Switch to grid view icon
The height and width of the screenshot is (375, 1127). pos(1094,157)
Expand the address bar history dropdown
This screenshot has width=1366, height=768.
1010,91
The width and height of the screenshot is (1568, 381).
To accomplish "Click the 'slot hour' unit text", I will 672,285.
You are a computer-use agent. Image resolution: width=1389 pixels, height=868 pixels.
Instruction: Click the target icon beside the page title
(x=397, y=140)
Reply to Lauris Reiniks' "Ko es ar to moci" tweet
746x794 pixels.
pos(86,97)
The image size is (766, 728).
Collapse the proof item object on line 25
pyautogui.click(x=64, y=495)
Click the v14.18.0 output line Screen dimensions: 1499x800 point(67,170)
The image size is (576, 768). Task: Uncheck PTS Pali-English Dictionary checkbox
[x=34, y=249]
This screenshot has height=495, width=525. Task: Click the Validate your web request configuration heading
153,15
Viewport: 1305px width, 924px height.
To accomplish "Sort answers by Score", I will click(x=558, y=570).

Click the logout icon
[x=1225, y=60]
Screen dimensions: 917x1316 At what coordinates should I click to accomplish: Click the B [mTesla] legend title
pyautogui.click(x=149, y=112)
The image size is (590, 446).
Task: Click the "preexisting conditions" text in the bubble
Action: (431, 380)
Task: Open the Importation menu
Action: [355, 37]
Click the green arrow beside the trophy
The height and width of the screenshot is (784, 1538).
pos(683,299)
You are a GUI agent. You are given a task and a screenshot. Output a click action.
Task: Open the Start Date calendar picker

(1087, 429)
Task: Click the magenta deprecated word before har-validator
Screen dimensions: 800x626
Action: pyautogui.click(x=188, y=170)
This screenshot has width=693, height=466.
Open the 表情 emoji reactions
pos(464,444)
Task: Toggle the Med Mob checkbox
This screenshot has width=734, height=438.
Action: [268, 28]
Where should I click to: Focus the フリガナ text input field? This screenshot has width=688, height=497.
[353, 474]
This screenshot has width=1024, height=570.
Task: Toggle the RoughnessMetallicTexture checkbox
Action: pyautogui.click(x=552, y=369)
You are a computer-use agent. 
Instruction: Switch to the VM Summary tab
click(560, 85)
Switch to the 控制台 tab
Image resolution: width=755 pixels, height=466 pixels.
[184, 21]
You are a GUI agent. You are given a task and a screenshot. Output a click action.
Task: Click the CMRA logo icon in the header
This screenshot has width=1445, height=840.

The problem: Rewrite the whole listing with every "GUI agent" changed to "desktop agent", leaving everything else the same.

Response:
Switch to grid view icon
The height and width of the screenshot is (375, 1127). pos(1094,157)
Expand the address bar history dropdown
This screenshot has width=1366, height=768.
1010,91
The width and height of the screenshot is (1568, 381).
To accomplish "Click the 'slot hour' unit text", I will 672,285.
You are a computer-use agent. Image resolution: width=1389 pixels, height=868 pixels.
Instruction: Click the target icon beside the page title
(x=397, y=140)
Reply to Lauris Reiniks' "Ko es ar to moci" tweet
746x794 pixels.
pos(86,97)
The image size is (766, 728).
Collapse the proof item object on line 25
pyautogui.click(x=64, y=495)
Click the v14.18.0 output line Screen dimensions: 1499x800 point(67,170)
The image size is (576, 768). Task: Uncheck PTS Pali-English Dictionary checkbox
[x=34, y=249]
This screenshot has height=495, width=525. Task: Click the Validate your web request configuration heading
153,15
Viewport: 1305px width, 924px height.
To accomplish "Sort answers by Score", I will click(x=558, y=570).

Click the logout icon
[x=1225, y=60]
Screen dimensions: 917x1316 At what coordinates should I click to accomplish: Click the B [mTesla] legend title
pyautogui.click(x=149, y=112)
The image size is (590, 446).
Task: Click the "preexisting conditions" text in the bubble
Action: (431, 380)
Task: Open the Importation menu
Action: [355, 37]
Click the green arrow beside the trophy
The height and width of the screenshot is (784, 1538).
pos(683,299)
You are a desktop agent. You are given a task and a screenshot. Output a click action.
Task: Open the Start Date calendar picker

(1087, 429)
Task: Click the magenta deprecated word before har-validator
Screen dimensions: 800x626
Action: pyautogui.click(x=188, y=170)
This screenshot has width=693, height=466.
Open the 表情 emoji reactions
pos(464,444)
Task: Toggle the Med Mob checkbox
This screenshot has width=734, height=438.
Action: [268, 28]
Where should I click to: Focus the フリガナ text input field? This screenshot has width=688, height=497.
[353, 474]
This screenshot has width=1024, height=570.
Task: Toggle the RoughnessMetallicTexture checkbox
Action: pyautogui.click(x=552, y=369)
You are a computer-use agent. 
Instruction: Switch to the VM Summary tab
click(560, 85)
Switch to the 控制台 tab
Image resolution: width=755 pixels, height=466 pixels.
[184, 21]
You are a desktop agent. You are given a task and a screenshot. Output a click action.
Task: Click the CMRA logo icon in the header
This screenshot has width=1445, height=840.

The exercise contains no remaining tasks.